If you follow fashion pages in any magazine then you’ll be familiar with jewellery designer Annie Haak. Her bracelets are a celeb must-have, seen on the likes of Victoria Beckham, Jodie Whittaker and Cheryl Tweedy.
What you may not know, however, is that Annie is a pretty inspirational woman.
I was lucky enough to meet the Annie Haak team at a press event a couple of years ago and I was blown away by her story and knew I wanted her to be in Celebrating Women.
Like many women of her age – she’s now 61 – Annie spent her early years as a married woman as a “housewife”. She married Johnnie when she was 21 and devoted her life to raising their three children.
That all changed when she was 50 – and not, initially, in a positive way. Her husband Johnnie had a terrible motorbike accident in Bali while visiting their daughter, who was working on the island. It left him critically injured and he suffered two brain haemorrhages.
Annie heard the news over the phone, back at the family’s farm in the UK. From having spent most of her life on the farm – indeed, barely travelling at all – three hours after the call she was on a flight to Indonesia.
As if that wasn’t bad enough, a few months earlier, Annie had lost her parents and she’d also gone through a hysterectomy.
Now, my hormones have me up and down on a good day. No wonder Annie says it felt as if her whole world was falling apart.
But sometimes it takes the hardest moments of our lives to show us what we’re made of and this was certainly true for Annie.
Light in the darkness
Being in Bali, where few people spoke English and her husband was battling for her life, was terrifying, she says, but it also made her grow up quickly.
Over the next few days, as she travelled back and forth to the hospital and sat by Johnnie’s bedside, she began to sketch to occupy her mind. She’d always drawn, but mainly as a hobby – something to bring joy to her family.
She began thinking of her parents and the charm bracelet they’d once given her. Unsurprisingly, given all she was going through, her thoughts were also on higher powers, the need for a guardian angel to look after them. Together, the two ideas began to come together.
And then she found her guardian angel.
Not a rich benefactor who put everything right with a swipe of his credit card, but the taxi driver who used to take her to the hospital.
During one of their chats, he mentioned that his brother was a silversmith. Annie showed the man her designs and asked her to make them. It felt like a good omen, she says.
It was. Not long after, she was told that Johnnie would be okay.
No wonder she cried when she picked up her first collection of bracelets.
Feeling that fate was showing her the road to take – and falling in love with Bali – she put in another order before they returned to the UK.
Annie Haak Designs: from the garden shed to the world
Back at her garden shed, she designed her first collection – the stacking bracelets for which she would become famous, each with a mantra or symbol inside to represent Bali’s ethos of luck, love, protection strength and wellbeing.
If this was a Hollywood film – and let’s face it, Annie Haak’s story would make a cracking script – then that would be it: fade into a happy ending.
Real life isn’t quite like that and Annie admits the early days were hard, with many sleepless nights as they remortgaged their home to raise funds for the business.
But little by little, her collections took off and soon she had moved out of the shed into the house and eventually into her own studio with a multi-million pound business.
Her designs now cover bracelets, necklaces, rings and earrings, all with the same ethos.
If you look at Annie’s designs, you can see how Bali still influences her work – the flora and fauna, the people, Balinese culture and the colour and patterns.

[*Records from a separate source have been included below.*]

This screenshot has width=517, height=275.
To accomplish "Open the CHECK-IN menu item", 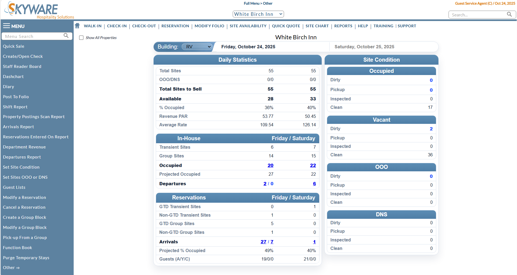I will [x=117, y=26].
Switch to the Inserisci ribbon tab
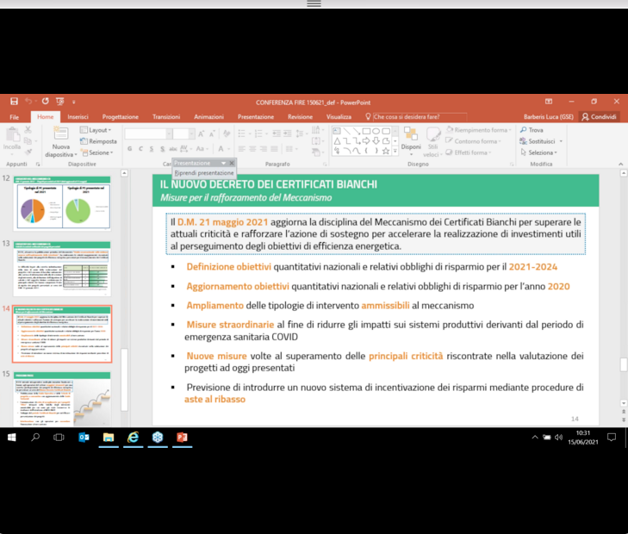This screenshot has width=628, height=534. [x=78, y=117]
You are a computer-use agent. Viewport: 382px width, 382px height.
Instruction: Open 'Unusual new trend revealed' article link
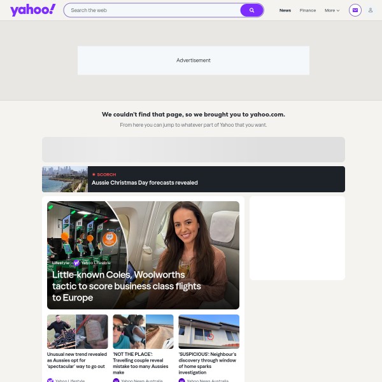point(77,360)
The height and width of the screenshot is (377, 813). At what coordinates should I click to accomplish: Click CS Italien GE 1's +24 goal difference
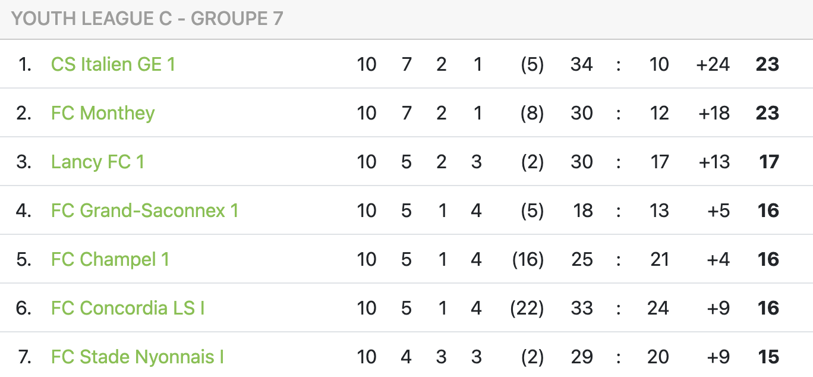click(x=713, y=64)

She is there most of the year now, still working with that same silversmith, and after once hardly ever leaving her farm, she says she can see herself retiring on the Indonesian island (Johnnie, who is fit and well, has already done so).
Now you understand why I was so blown away when I met Annie’s team and why I wanted to share her story on 50Sense.
One of my favourite sayings is: “The darkest hour is just before dawn” and it is a saying that has often got me going through tough times. Sometimes we need fate to shake our lives up and show us how strong we really are. Annie learnt that in spades and says going to Bali gave her a new chapter in life.
If I had to describe Annie Haak Designs in only one word, it would be “understated”, which I love. They’re classic, contemporary, timeless pieces that are ideal whether you’re dressing down in jeans and a tee (my signature look) or an LBD (my other signature look!).
Most of all, they’re feminine without being girly – I’m a sucker for rose gold – and her charms are pretty, delicate and subtle. (Do you rmember those old clanking charm bracelets of the 1980s? A friend had one and I could barely hear her over the noise the boots and top hats and cats would make as they bashed together with each hand movement!)
If you’re after jewellery for people who know their style, whether they’re 12, 20 or (almost) 52, then this is for you.